The family is extremely private and does not want any school involvement (catholic school and huge shame factor). I have spoken to the VP in vague terms about home life being very difficult (the dd does periodically break down in school - I am listed as emergency contact so they do occasionally call me) and have asked specifically that they keep an eye on the dd but do not intrude with the family unless they see that the dd is being affected. In this case the dd is horribly verbally abused and blamed for the drinking within the family.

In your circs I would discuss with the school in terms of being worried for the dd, and let them know of your role and how you are trying to help, and make clear that your only concern is for the dd. Are you able to offer your support directly to the df, in terms of the dd finding it hard with her mum away, and you are happy to have her to stay if it helps?

I still don't rule out that the dd will end up here for a period. (Parents are divorced and have been arguing for a year who should be looking after the dd as no one wants her. She was adopted at 2. This is really the very last thing that an adopted child needs - well, any child, but especially one that may be more likely to have attachment history etc, and my one concern is that she gets through this with support.) so far so good. Dm uses us when she needs to, the dd uses us when she needs to. Hopefully you can set up a similar relationship? Good luck and best wishes x

WitchWay Wed 11-Nov-15 21:23:57

* to not too blush

wannabestressfree Wed 11-Nov-15 21:33:26

Madwoman that's terrible sad

madwomanbackintheattic Wed 11-Nov-15 21:56:38

It really is. And I should have said - it is really very important that you are able to maintain some distance for your own health and wellbeing. It is very easy to become overwhelmed when you are supporting a family going through this type of thing, especially when children are involved.

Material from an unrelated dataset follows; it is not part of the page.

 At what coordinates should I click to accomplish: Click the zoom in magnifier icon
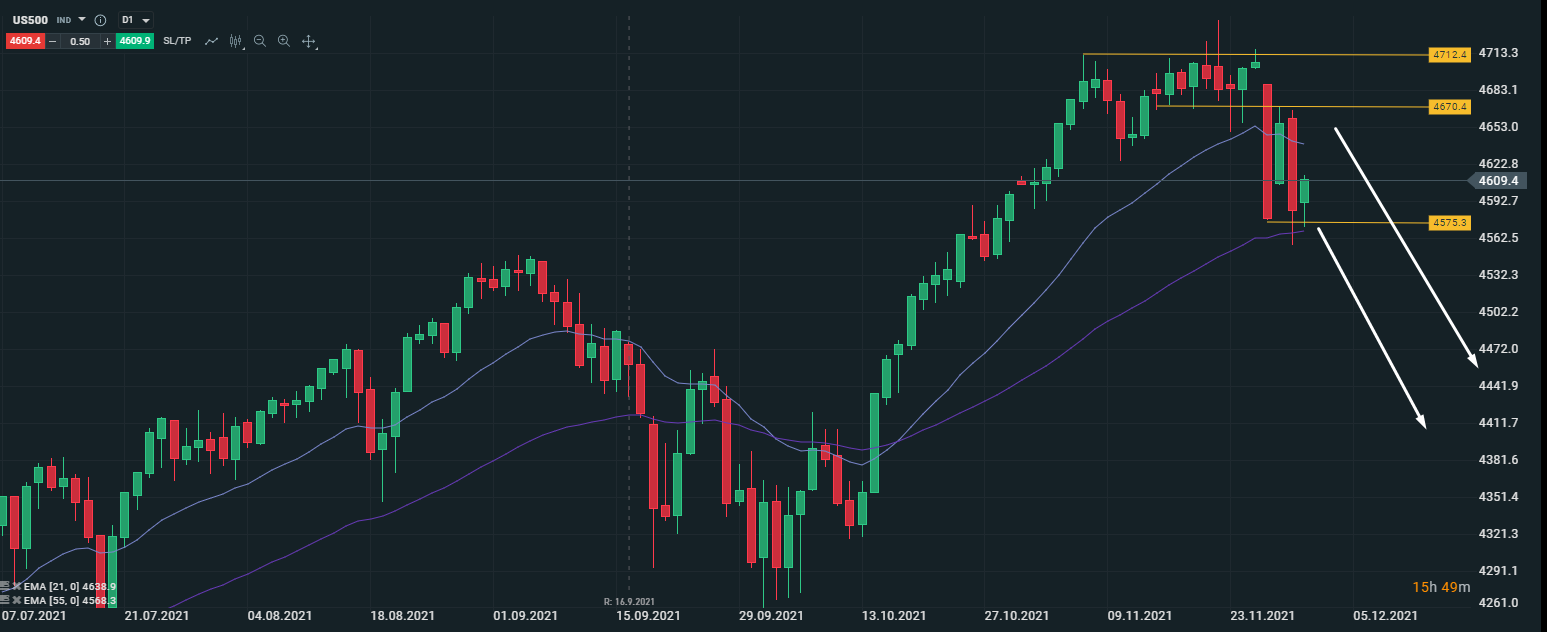[284, 41]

madwomanbackintheattic Wed 11-Nov-15 22:03:40

Just seen that boarding is an option - in this instance I would definitely raise concerns about the dd's mental health with school, and your concern that the issues may be exacerbated by the df. School can then take it from there.

These girls are so vulnerable - so close to being adults, and at such key points in their education. Such a shame that the people who should be supporting them and sending them off in life with a strong foundation are unable to through addiction. I've given up being cross about it - it's just such a blooming tragedy.

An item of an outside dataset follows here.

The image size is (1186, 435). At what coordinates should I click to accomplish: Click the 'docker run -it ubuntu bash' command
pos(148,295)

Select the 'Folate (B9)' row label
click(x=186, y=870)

enlaspampas Wed 11-Nov-15 22:22:10

Thank you all so very much for your feedback.

I will definitely go in and see the tutor; Sally says that she has spoken to her but that she's very concerned about her DF, and that she underplayed how drunk he's been getting because she knew everyone would be cross with him.

The distancing issue also concerns me. My DTs are in the same year and I feel torn that I need to ensure they have an undramatic, peaceful year in which they are safe to concentrate on exams and enjoying their last year of a school at which they've been very happy.

On the other hand, there is a very unhappy unsettled girl who needs some stability.

Sally is very young for her age, unsure about her sexuality, in pretty regular public dramas with her friendship group. My DD loves her to pieces but has mentioned she's happy it's only once a week as she finds it hard to work when Sally is here. My DD works for at least three hours a night; Sally says she wants somewhere quiet to study but when she's got it, she's unable to settle. The most she works is 30 minutes, which is fine once a week as she then comes and chats or watches TV with DH and me. Not a problem, but on a permanent basis, I don't know if it would work.

I completely understand the addictive nature of chaos around alcoholic families and I feel very guilty even saying this aloud, but i would worry that offering Sally a home with us (which could be a real possibility if her father goes to bits or she runs away) could have a profound and not necessarily positive effect on my DTs.

My DH had very little experience of alcoholic families; he thinks it could all work if we just all make a little effort. I know that it won't be that straightforward and this is such an important year for my own DTs.